Vamos con otra alegría. En la sección Giornate Degli Autori ha presentado su primer largo de ficción el cineasta catalán Juanjo Giménez, cuyo anterior trabajo, el cortometraje Timecode (2016), hizo historia al ganar la Palma de Oro del Festival de Cannes además de alzarse con la nominación al Oscar correspondiente. Su película, Tres, presenta a una editora de sonido (Marta Nieto) a la que la vida le da un vuelco cuando empieza desincronizar el audio del cerebro. Dicho más claro: los sonidos le llegan tarde.

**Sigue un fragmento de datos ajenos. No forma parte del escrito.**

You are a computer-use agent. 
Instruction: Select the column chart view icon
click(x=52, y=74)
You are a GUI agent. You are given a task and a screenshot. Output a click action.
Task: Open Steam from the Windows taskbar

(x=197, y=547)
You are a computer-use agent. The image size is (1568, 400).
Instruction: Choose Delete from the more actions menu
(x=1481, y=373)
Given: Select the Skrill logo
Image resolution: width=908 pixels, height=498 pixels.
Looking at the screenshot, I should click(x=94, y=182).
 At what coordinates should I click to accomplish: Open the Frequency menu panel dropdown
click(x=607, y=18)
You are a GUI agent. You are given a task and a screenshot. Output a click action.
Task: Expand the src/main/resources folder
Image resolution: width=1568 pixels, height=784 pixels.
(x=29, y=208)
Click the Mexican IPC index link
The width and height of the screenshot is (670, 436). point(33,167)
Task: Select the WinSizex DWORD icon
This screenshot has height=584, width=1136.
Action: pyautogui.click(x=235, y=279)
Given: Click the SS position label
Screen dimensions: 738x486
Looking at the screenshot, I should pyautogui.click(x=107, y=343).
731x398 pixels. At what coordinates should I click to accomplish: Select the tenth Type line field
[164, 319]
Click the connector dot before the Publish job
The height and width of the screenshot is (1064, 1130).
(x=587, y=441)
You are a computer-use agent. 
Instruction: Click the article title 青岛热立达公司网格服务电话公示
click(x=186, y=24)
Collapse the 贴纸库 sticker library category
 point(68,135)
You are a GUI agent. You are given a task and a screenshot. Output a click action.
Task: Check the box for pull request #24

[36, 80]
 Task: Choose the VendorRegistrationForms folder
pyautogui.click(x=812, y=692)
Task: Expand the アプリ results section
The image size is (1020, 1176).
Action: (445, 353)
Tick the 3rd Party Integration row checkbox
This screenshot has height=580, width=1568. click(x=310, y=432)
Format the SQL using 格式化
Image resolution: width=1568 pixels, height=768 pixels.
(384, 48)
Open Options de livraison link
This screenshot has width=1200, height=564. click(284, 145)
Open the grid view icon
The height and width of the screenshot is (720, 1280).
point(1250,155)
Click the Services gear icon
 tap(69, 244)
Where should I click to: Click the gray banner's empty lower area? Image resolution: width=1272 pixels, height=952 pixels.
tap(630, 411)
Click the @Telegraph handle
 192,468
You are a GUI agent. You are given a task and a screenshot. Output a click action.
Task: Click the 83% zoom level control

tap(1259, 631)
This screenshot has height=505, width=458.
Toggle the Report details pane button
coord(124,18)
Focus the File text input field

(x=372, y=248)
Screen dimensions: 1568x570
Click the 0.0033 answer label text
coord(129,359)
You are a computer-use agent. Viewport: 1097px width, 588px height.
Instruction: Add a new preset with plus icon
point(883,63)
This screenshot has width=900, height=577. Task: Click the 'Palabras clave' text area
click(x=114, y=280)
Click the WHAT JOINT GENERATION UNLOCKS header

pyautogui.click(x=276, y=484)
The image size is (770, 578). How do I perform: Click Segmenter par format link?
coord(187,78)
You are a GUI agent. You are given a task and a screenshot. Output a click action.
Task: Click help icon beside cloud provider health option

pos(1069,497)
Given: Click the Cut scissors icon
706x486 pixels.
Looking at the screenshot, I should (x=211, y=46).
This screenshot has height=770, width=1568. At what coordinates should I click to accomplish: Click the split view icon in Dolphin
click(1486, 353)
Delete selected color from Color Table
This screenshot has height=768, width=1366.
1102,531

Empiezan siendo fracciones de segundo (dos frames, dice en lenguaje Premiere) y poco a poco el delay se va alargando hasta superar los minutos de ausencia de ruido. Una premisa espectacular que irá complicándose hasta, curiosamente, conectar con Memoria (2021) la última película de Apichatpong Weerasethakul y su protagonista-antena (Tilda Swinton), y que hace que el trabajo de Giménez sea una de las filigranas cinematográficas más radicales de este año (nada que ver con el slow cinema de Apichatpong, por otro lado). A su manera, Tres es puro cine, o puro audio del cine. Decía Manuel Yáñez con gran visión que era como ver a De Palma escuchando al Antonioni de Blow-Up (1966): un trabajo finísimo sobre el uso del sonido en el cine a través de sus correlación con la realidad. Palmada, espera, espera, espera, sonido de la palmada. La segunda parte de la cinta nos irá a hablar de las raíces de la protagonista, de un pasado al que tratará de llegar escuchando (con retardo) cintas que le grababan sus padres cuando era pequeña (de nuevo Antonioni). Una búsqueda de los orígenes que hacen subir la emoción de la cinta hasta coronarse con un plano silencioso (cómo iba a ser si no) realmente bello.